Elaine and Luna visited Olivia regularly, as often as every weekend. They were used to the drive; they had their favorite truck stop along the way. Luna was a fan of the fries in gravy.
Elaine always dressed the little girl in something nice for the visit—something Olivia would have chosen if she could have, like overalls and a bright-colored top, or a hat knitted in the shape of a strawberry. But today, Mother’s Day, the baby was even more adorable than usual, in grape-purple pants and an Indian print shirt in complementary shades.

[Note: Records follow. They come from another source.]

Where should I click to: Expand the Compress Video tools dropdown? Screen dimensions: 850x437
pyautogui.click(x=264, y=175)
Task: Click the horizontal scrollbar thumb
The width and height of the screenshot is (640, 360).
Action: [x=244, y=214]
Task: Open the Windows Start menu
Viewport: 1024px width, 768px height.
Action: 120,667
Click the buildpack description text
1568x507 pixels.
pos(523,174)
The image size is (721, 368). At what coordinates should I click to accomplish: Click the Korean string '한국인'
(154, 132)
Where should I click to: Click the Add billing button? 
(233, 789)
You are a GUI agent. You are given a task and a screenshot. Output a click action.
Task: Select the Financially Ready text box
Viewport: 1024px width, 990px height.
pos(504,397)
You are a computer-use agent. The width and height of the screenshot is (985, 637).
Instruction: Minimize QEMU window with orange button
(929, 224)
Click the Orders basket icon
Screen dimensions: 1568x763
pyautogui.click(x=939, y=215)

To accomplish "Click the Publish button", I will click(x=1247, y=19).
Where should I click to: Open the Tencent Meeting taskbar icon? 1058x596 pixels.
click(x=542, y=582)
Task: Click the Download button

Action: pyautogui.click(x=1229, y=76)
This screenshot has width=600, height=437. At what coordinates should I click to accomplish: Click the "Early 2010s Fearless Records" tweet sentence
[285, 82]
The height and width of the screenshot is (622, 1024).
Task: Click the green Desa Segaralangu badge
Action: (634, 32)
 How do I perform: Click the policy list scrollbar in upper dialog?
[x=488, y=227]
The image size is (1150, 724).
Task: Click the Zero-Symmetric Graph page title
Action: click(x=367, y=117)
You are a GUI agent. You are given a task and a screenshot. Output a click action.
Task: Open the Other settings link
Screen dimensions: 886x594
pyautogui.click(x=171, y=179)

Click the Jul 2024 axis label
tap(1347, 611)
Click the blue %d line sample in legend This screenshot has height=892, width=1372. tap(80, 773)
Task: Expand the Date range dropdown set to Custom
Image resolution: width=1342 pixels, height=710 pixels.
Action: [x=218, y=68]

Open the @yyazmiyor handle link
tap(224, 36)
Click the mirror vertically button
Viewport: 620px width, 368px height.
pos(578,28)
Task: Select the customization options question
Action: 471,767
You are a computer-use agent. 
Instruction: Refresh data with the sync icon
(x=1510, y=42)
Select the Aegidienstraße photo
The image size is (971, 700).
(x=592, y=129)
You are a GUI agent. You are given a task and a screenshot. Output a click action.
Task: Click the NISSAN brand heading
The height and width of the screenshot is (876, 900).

She also wore purple high-top sneakers, a new addition to her wardrobe bought to celebrate a recently acquired skill—walking. Her shoulder-length hair was held off her face with a lavender ribbon. She was, at thirteen months, much the same as she’d been at three, cheerful and good-natured, and newly loquacious. She spoke both English and Spanish, thanks to the Honduran nanny who watched her while Elaine was at work.
They arrived early, standing in line with the other grandmothers, aunts, and foster mothers. There were no fathers in the line. Elaine had never once seen a father there escorting his children to visit their mother. She wasn’t sure why. Maybe the men were in jail, like the women. Or maybe they weren’t the ones caring for the kids. Or maybe they just couldn’t bear to visit the prison.
Luna sat on her grandmother’s hip, chattering in her just barely unintelligible language. She stuck her tongue out merrily at the children running under her grandmother’s feet. She put one hand on either side of Elaine’s cheeks, looked deep into her eyes, and said, “Down.”